Different people like to learn in different ways. I started with the TLA+ video course on YouTube, then progressively read (and reread) the Specifying Systems book while tinkering. My first non-trivial specification took a couple of weeks of evenings. Later I found Hillel Wayne’s blog extremely useful, especially for understanding advanced topics such as fairness and liveness. Finally, the TLA+ Google group is amazing and very welcoming. Ask any question there and you will get help.

I think a great place to start is also the LearnTLA website by Hillel Wayne. Very accessible content aimed at engineers.

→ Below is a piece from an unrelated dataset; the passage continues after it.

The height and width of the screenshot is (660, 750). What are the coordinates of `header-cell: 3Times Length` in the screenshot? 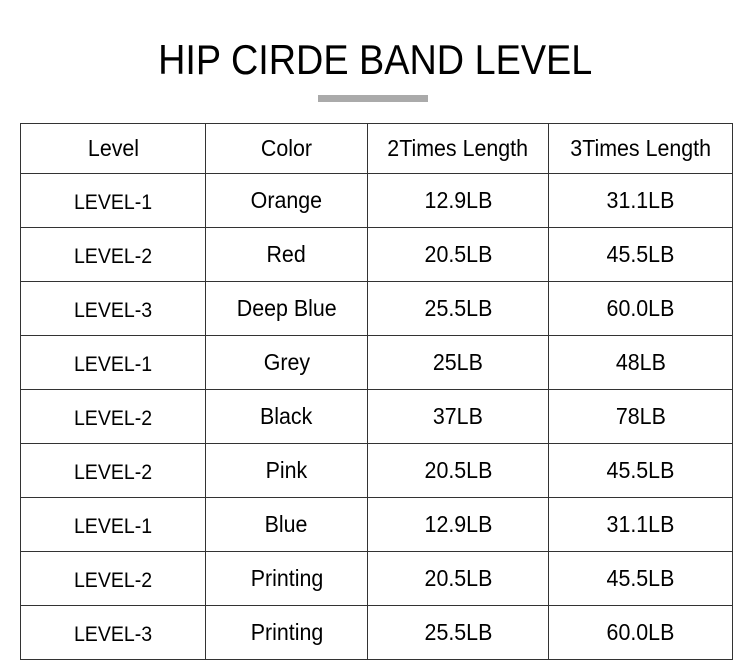 It's located at (640, 148).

Changing how you think, write about and discuss systems

I recently reversed engineered the Apache Kafka replication protocol into a TLA+ specification as part of the KIP-966 design process. The hard thing about this was that there was no single prose description of the protocol to work from. I had to work mostly off the code itself with some reading of a few scattered design documents (KIPs) and then build in our proposed changes on top of that. Because the protocol had evolved organically over more than a decade, it was hard to create a neat abstraction of it. The end result was the largest and most complex specification I had ever written (which is not a humble brag but an admission of my inability to simplify it to a level I would like).

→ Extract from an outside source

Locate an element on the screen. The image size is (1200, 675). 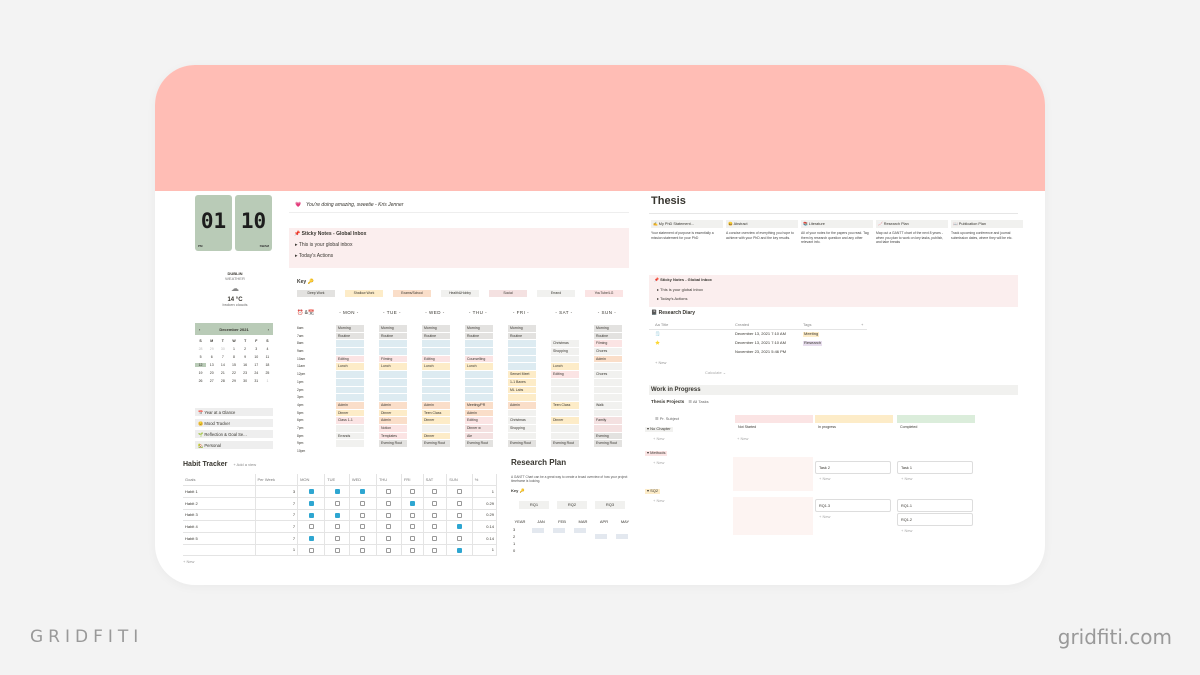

The great thing that came out of this exercise was that I was able to write the prose description that I wish I’d had at the beginning when I was trying to understand the workings of the protocol. Because the specification was highly focused on properties I was able to describe the design of the protocol with those same properties. This English prose description regularly refers back to these properties, such as the Leader Candidate Completeness property or the Replication Quorum Superset property. Read the Replication Correctness section which goes into depth about the motivations for each important rule and behavior in terms of these safety properties.

This same properties are expressed in the TLA+ specification.

Each property has a specific reason for existing which when violated causes a violation of the promises made by the system. I ended up defining a set of properties where some are specific to sub-protocols but which themselves support important higher level properties. Being able to explain the motivation for each local rule and behaviour that exists in terms of the properties they support aids clarity immensely in my opinion.

Fig 7. Kafka replication protocol safety properties.

Just as design patterns helped the industry by providing the terms to describe commonly used code structures and interactions, properties give us the terms to justify design decisions and guide an architecture over time.

I believe that having experience writing formal specifications leads to writing better design documents, writing more understandable code and having clearer more coherent discussions regarding the motivation for why each part of the design should work the way it does. Focusing on properties and principles also provide guard rails so that over time, detrimental changes are not introduced either accidentally or carelessly. This is especially important in open source where contributions can come from anywhere, or in projects with high turnover where foundational knowledge can get lost over time.

Writing formal specifications make good habits which are transferable to how we think about and discuss systems as a whole. It’s not just TLA+ that is available to engineers, there are others such as Alloy and P which are simple and practical enough to be used in engineering projects without a formal methods team. Try one out, try thinking in properties and principles and see where it takes you.